Мы очутились перед новой проблемой. Вправе ли мы отбирать людей? Не лучше ли привести литовцев? Господин Генс послал мне в четверг 6 литовцев из "зондеркоманды" и выразил пожелание, чтобы они присутствовали у молельни и делали все, что им прикажут, так, чтобы казалось, будто евреев отбирают литовцы. Однако я оставил литовцев дома. Во-первых, из опасения, что евреи могут испугаться, а, во-вторых, нельзя гарантировать, что эти убийцы не откроют стрельбу, и тогда ответственность легла бы на нас.
Мы провели все своими руками. Молельню заперли. И мы направились к месту казни. Людей мы отбирали в соответствии с указаниями местного юденрата.

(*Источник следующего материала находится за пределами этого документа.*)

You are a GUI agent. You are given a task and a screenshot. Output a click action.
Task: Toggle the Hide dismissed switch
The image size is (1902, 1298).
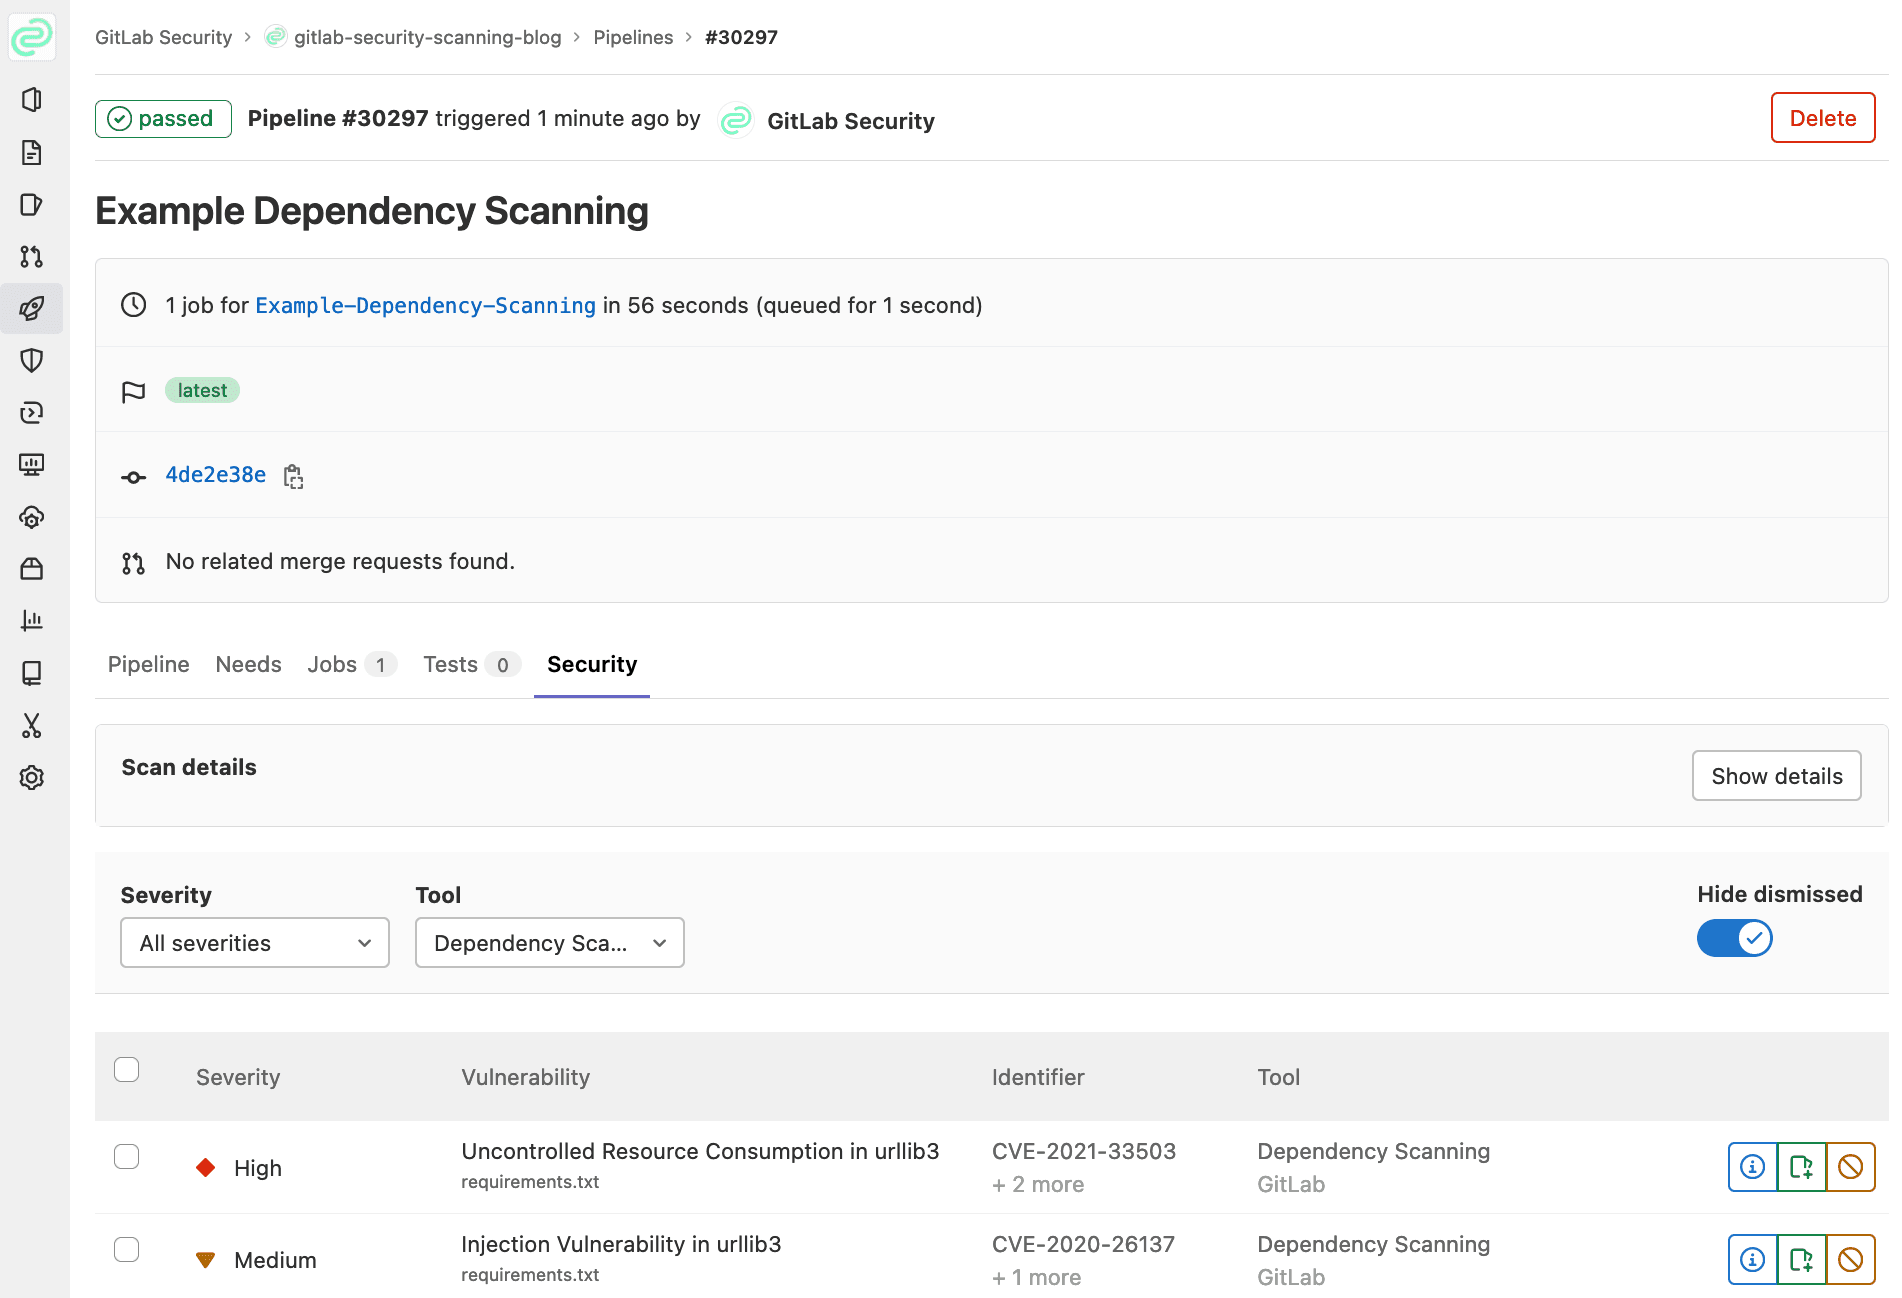pyautogui.click(x=1734, y=938)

Собрали людей на площади и пошли по домам искать прячущихся. На площадь прибыли подводы. Мы погрузили людей и повезли. Время было - час дня. Толпу в молельне я задержал, чтобы поуспокоились. В три пополудни я прекратил акцию, собрал полицейских и тогда открыл молельню. Был отдан приказ всем расходиться по домам и не собираться на улицах.
В тот вечер, завидев нас, люди бросались бежать. Но назавтра евреи поняли, что мы их спасли".
Это излагает Деслер. Далее - Лев, главный его помощник:
"В продолжение акции нас сильно раздражали литовцы из "Ипатинга", которые стояли на площади и равнодушно наблюдали. Нам казалось, что они в душе издеваются над нами и злорадствуют по поводу того, что мы делаем. Это на нас дурно повлияло".
Ицхак Тувин, депортировавший обреченных из гетто:
"В день акции мне поручили собрать людей в хедере. Здесь составлялись списки. В большинстве - это были старики, не пригодные к работе.
Потом прибыли телеги, и полицейские погрузили людей. Я пошел в молельню к собранным там и сказал, что делать нам это очень трудно, но было бы куда хуже, если бы это делали литовцы.
В четыре часа я выехал с телегами. Со мной ехала женщина, сказавшая: "Мне 57 лет, и жизнь моя кончилась. Не так это страшно. Мы, евреи, живущие под немецким крестом, все мы обречены на смерть. Я-то свои годы отжила, но одни гибнут молодыми, другие попозже".
Во время акции Лиза находилась в гетто. Когда она туда явилась, она не знала, как обернется дело. Но о себе, о том, что может слететь ее собственная голова, и что было бы "разумней" уйти из гетто до акции - об этом она не думала.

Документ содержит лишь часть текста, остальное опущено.